Nerve cells in brain

Nerve cells in brain (NIH.gov)

27 July 2018. A lab in the U.K. developed a system for discovering new therapies that identify therapy targets linked to enzymes, some found in neurodegenerative diseases, previously considered too difficult to address. A team from the MRC (Medical Research Council) Laboratory for Molecular Biology in Cambridge, England describe the system in yesterday’s issue of the journal Cell.
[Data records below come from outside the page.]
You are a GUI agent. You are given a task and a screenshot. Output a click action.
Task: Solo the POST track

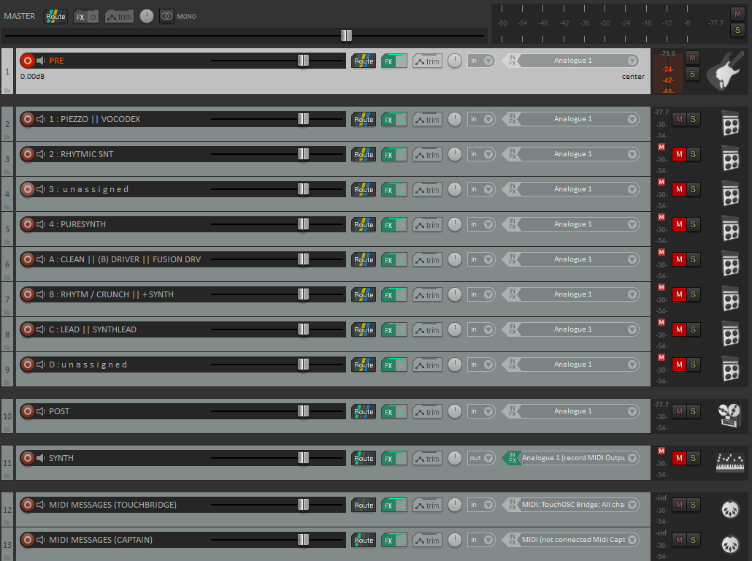[x=693, y=411]
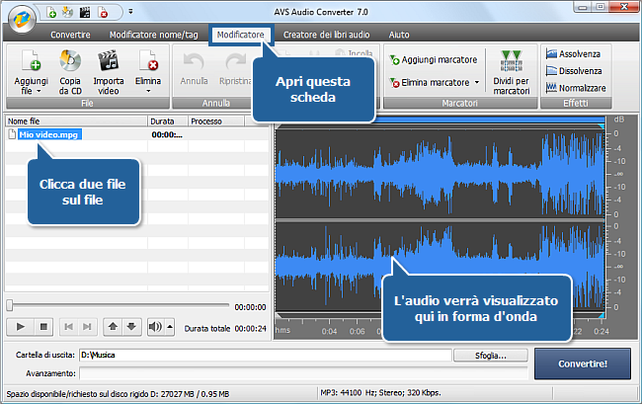
Task: Click the Cartella di uscita path field
Action: (265, 355)
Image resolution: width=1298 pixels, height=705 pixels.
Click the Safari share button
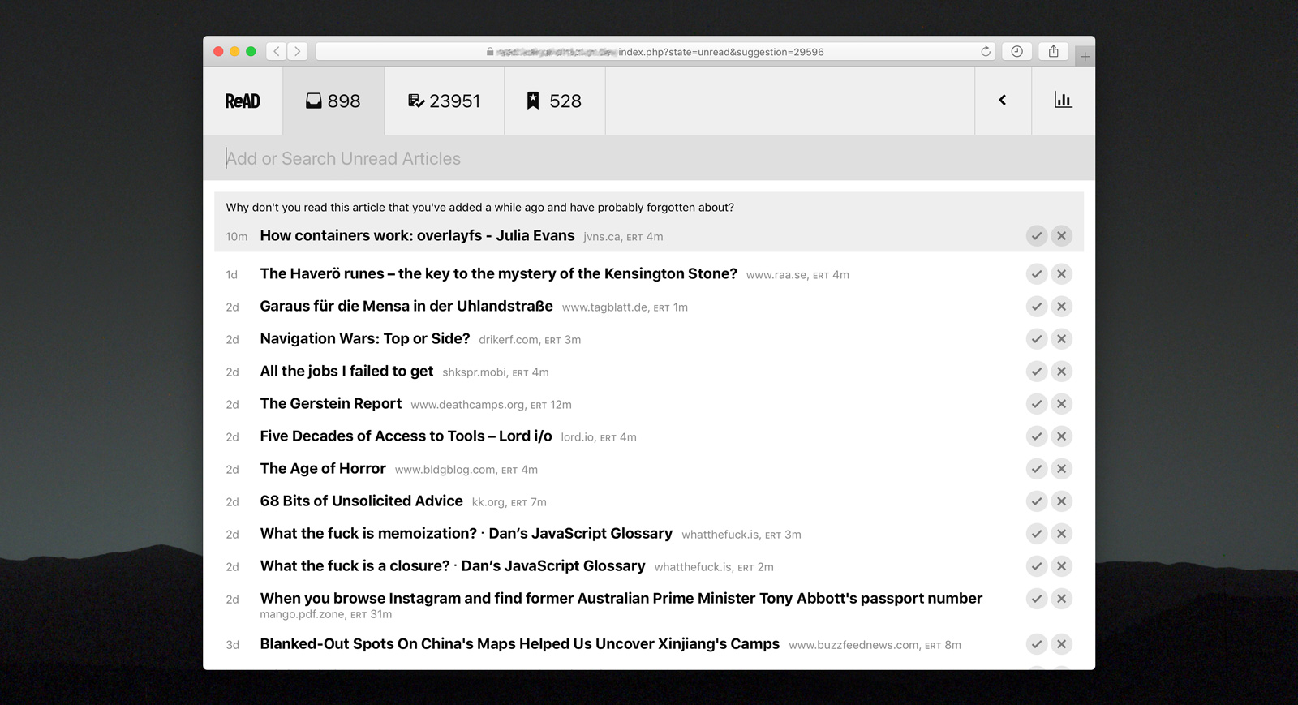(1053, 52)
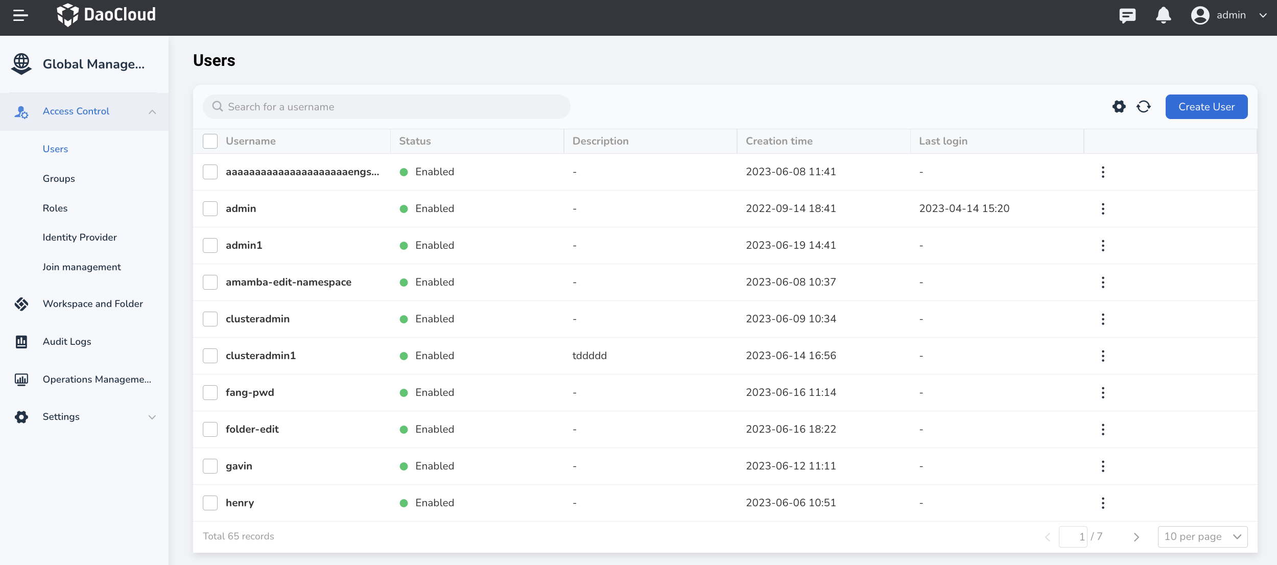
Task: Check the box for user admin1
Action: pos(210,246)
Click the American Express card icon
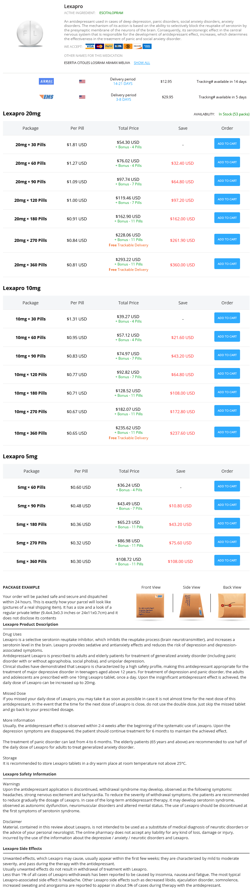 [147, 46]

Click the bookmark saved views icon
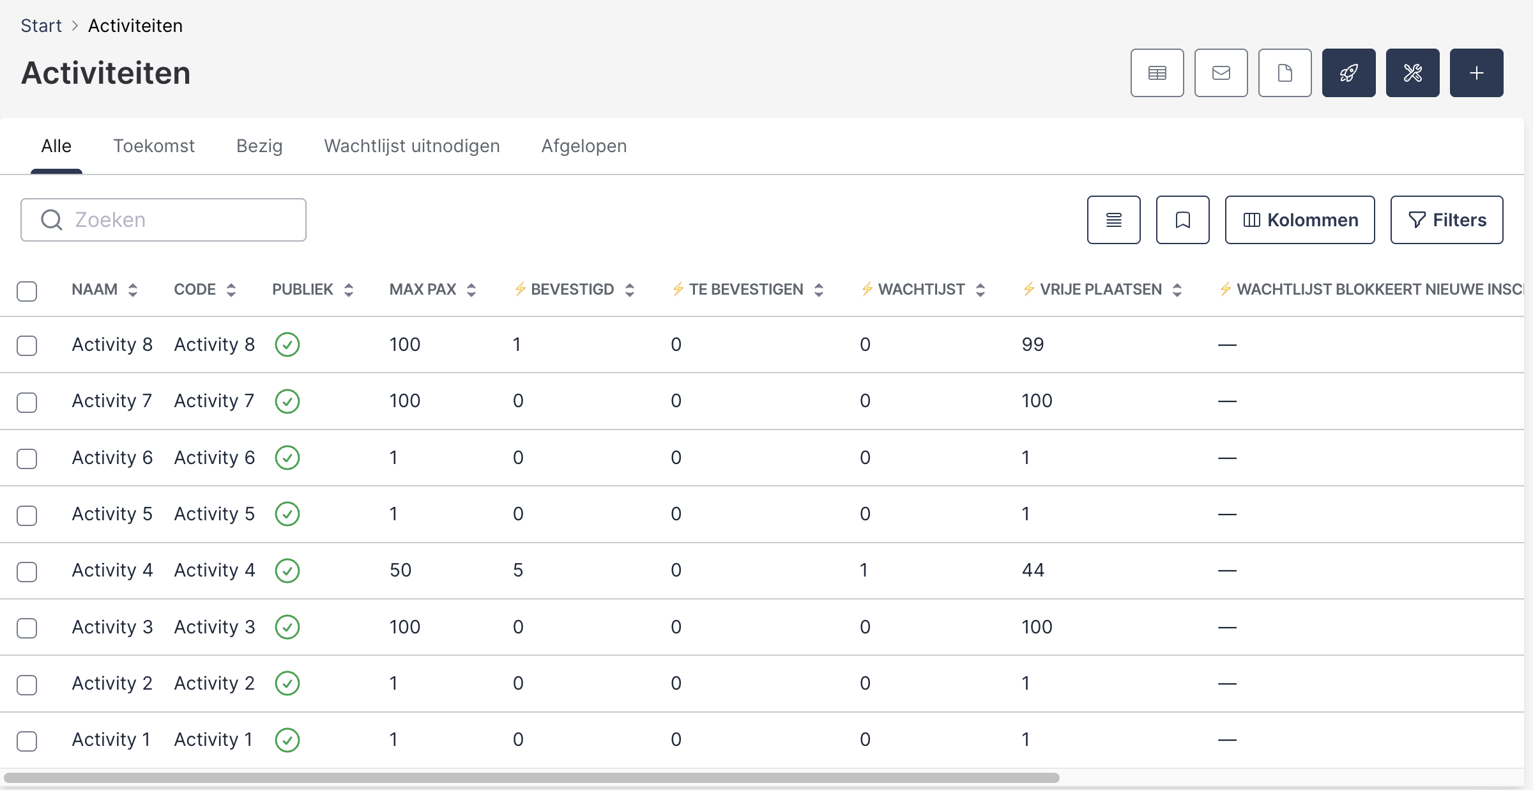tap(1182, 220)
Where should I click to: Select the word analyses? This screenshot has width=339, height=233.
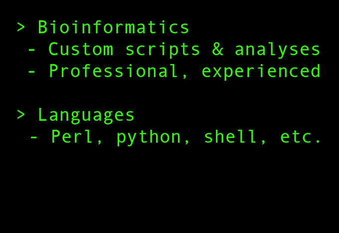coord(277,49)
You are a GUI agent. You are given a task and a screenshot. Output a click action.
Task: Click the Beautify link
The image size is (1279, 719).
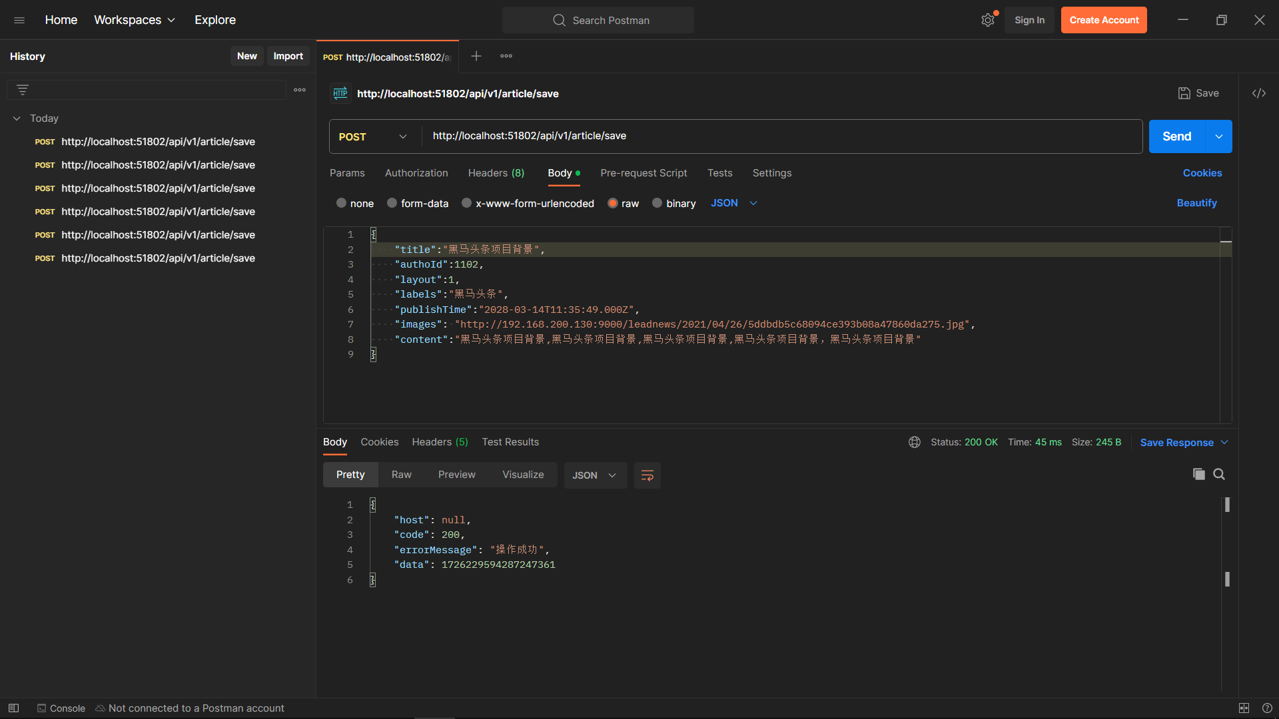coord(1196,203)
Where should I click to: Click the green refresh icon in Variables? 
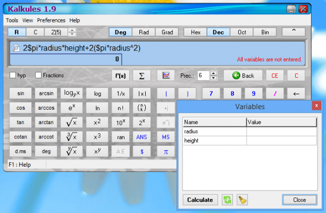click(227, 200)
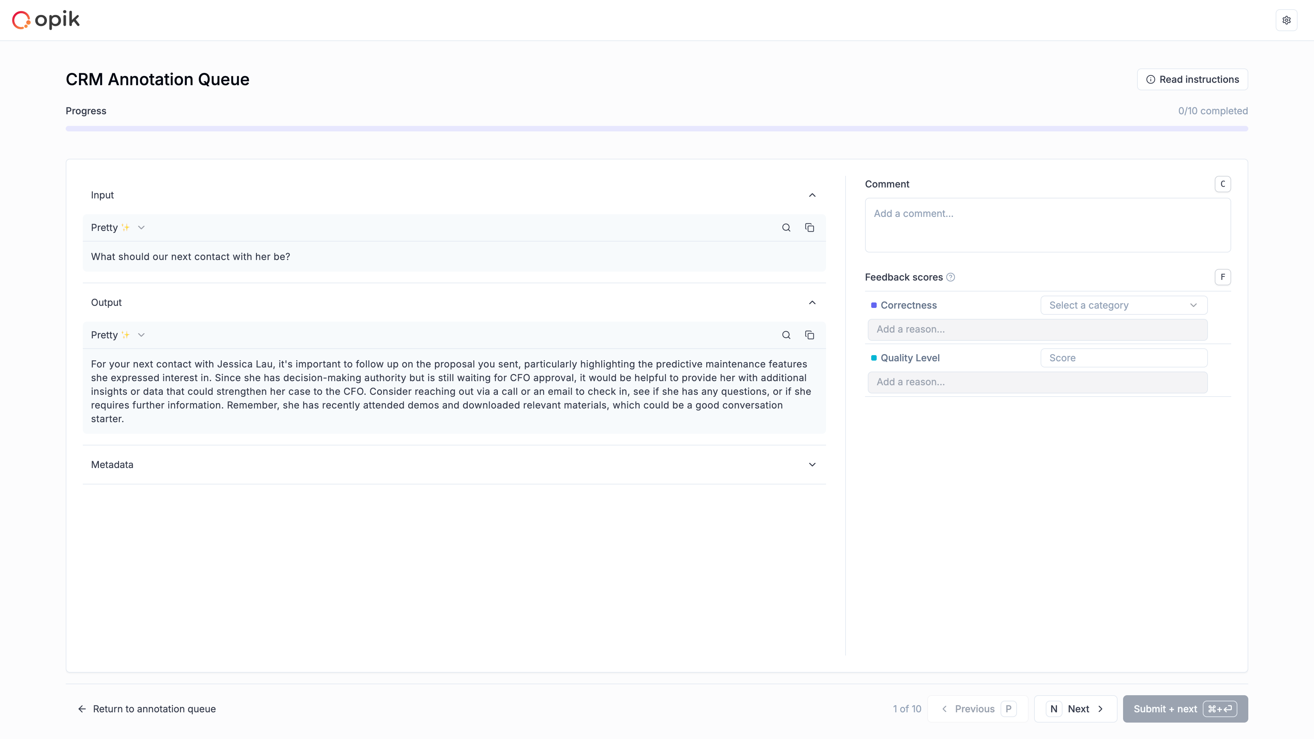Open the Correctness Select a category dropdown
1314x739 pixels.
click(x=1123, y=305)
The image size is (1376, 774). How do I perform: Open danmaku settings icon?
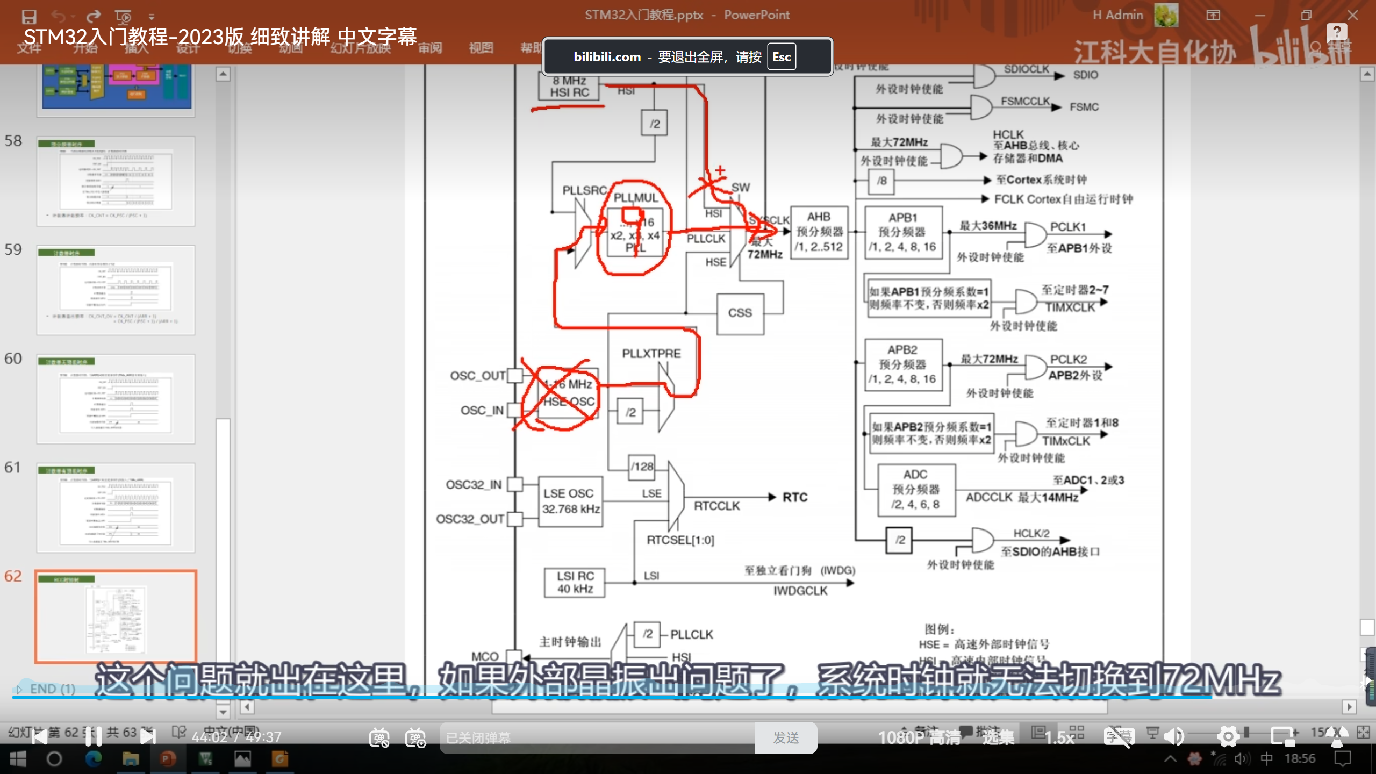point(415,737)
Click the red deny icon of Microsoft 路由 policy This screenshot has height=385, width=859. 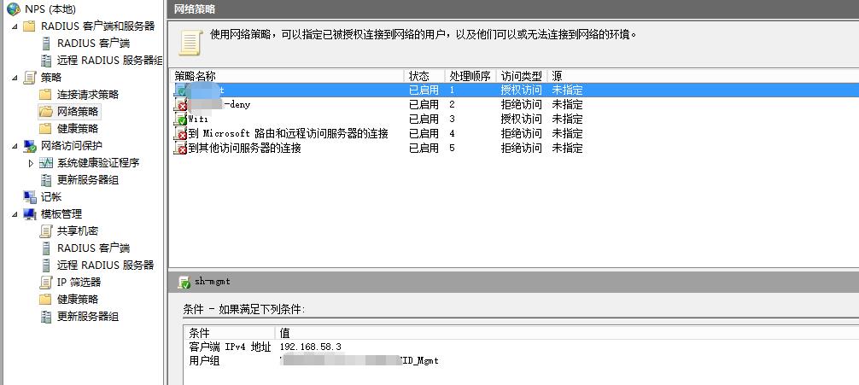point(181,134)
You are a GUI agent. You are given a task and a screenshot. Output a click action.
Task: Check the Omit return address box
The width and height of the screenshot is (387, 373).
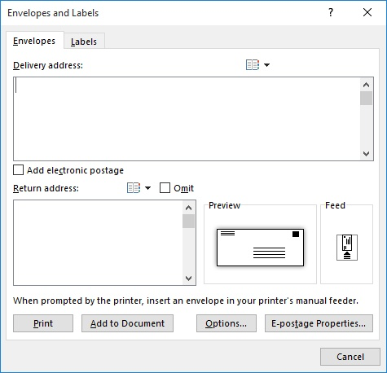click(165, 188)
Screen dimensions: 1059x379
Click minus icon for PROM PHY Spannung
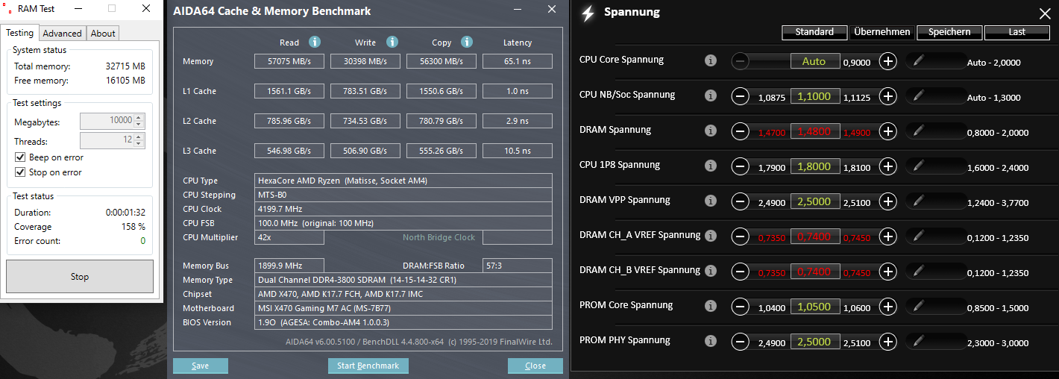pyautogui.click(x=740, y=342)
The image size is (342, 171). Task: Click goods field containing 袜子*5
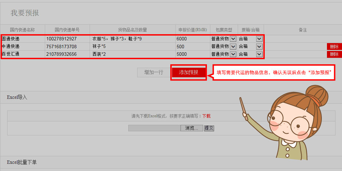pyautogui.click(x=133, y=47)
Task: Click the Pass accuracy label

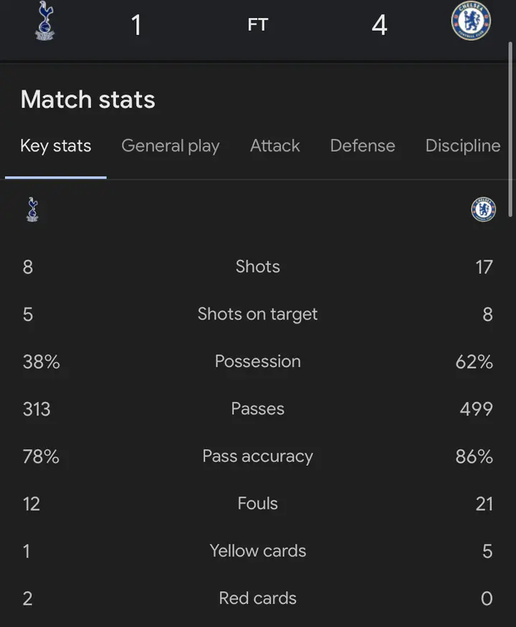Action: tap(258, 456)
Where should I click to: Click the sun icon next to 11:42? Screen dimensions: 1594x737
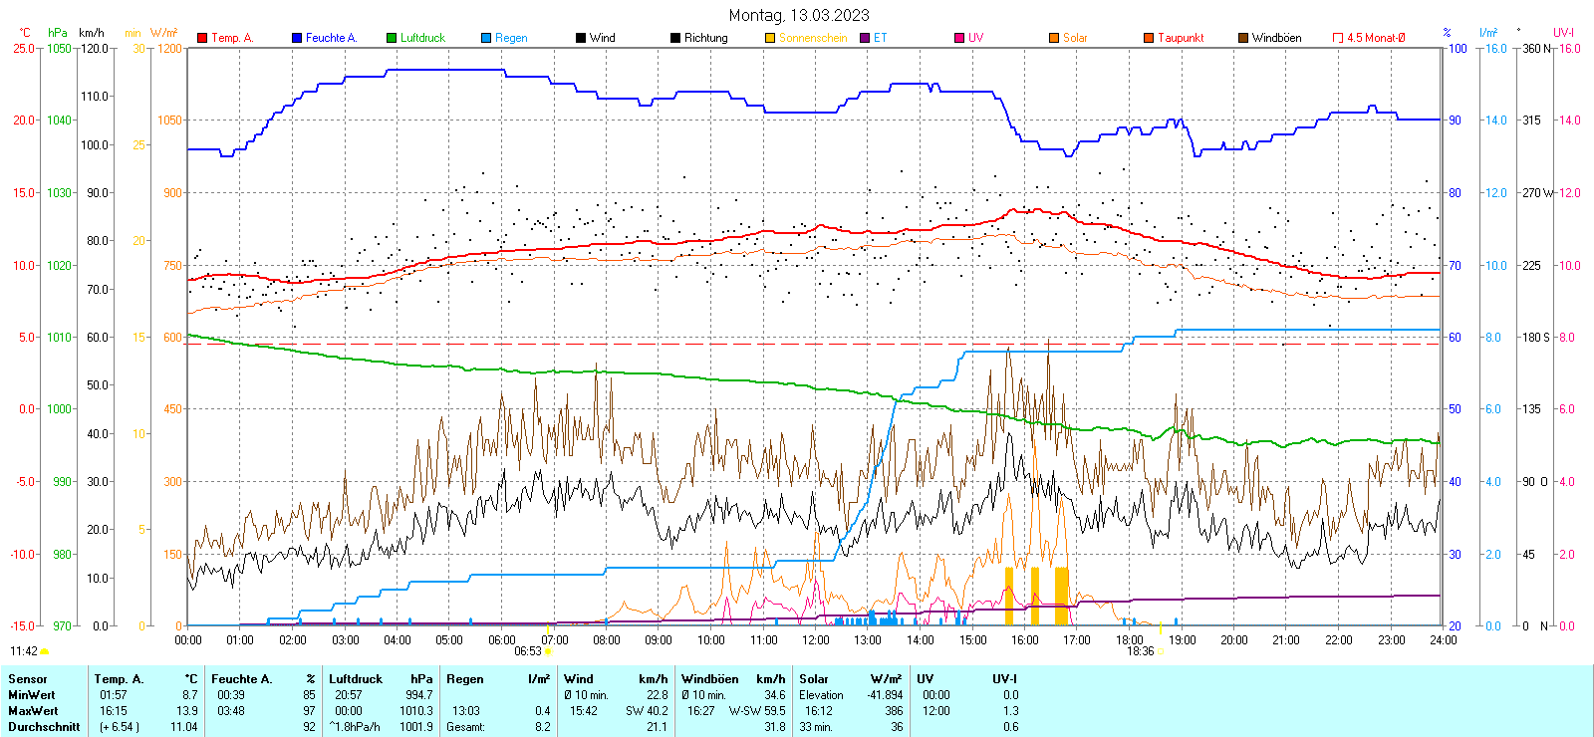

Researchers led by molecular biologist Anne Bertolotti are seeking better treatments for neurodegenerative disorders such as Alzheimer’s and Huntington’s disease, as well as amyotrophic lateral sclerosis, or ALS. One hypothesis behind the onset of these diseases is the increasing prevalence of misfolded proteins and the build-up of these defective proteins, with the likelihood of this condition increasing with age. Bertolotti’s group studies the mechanisms contributing to protein defects, including those controlling phosphorylation, or the levels of phosphates in proteins, involved in a large number of cellular functions, with changes in phosphate levels often controlled by specific enzymes.

One of those enzymes is known as a phosphatase, which removes phosphates from proteins. While regulation of phosphatases is considered a promising strategy in principle for affecting phosphorylation in proteins, phosphatases up to now were considered too difficult to address with today’s drug molecules. Bertolotti and colleagues developed a screening process beginning with a technique called surface plasmon resonance, a non-invasive optical biosensing method that uses light to excite characteristic electrons returning oscillation patterns to identify specific molecules. In this case, the process yielded a phosphatase component called R15B with the potential to modify phosphate levels in proteins.

With R15B as the target, the researchers screened for protein molecules with the ability to inhibit only this component, returning a small molecule compound identified as Raphin1 that stops the actions of R15B. In lab cultures, the team found Raphin1 could temporarily limit the effects of R15B, and keep cells from producing a high volume of defective proteins. With defective proteins reduced, cells could function more normally and correct the effects of the defective proteins.

The researchers tested Raphin1 further in lab mice induced with Huntington’s disease, an inherited disorder in which nerve cells in certain parts of the brain degenerate. The condition is caused by a defect in a chromosome where a portion of the DNA repeats many more times than normal, and because the disease starts in the DNA, it is passed along from parents to children. The team found Raphin1, given to mice as an oral drug, can cross the blood-brain barrier, reduce phosphorylation, and limit production of the defective proteins responsible for Huntington’s disease.

The researchers believe their drug discovery process can be extended to other precise phosphatase targets previously considered undruggable. Precision targeting is important to prevent unintended adverse effects. “For decades,” says Bertolotti in an institute statement, “with no way to selectively target phosphatases, research into them has lagged behind kinases and they’ve been described as undruggable. Our new system is only a first step, but we hope cracking this problem will stimulate phosphatase research and drug development.”

The authors filed for patents on their techniques. In addition, Bertolotti is a founder of the biotechnology company CamPhos Therapeutics Ltd. in Cambridge that began earlier this year.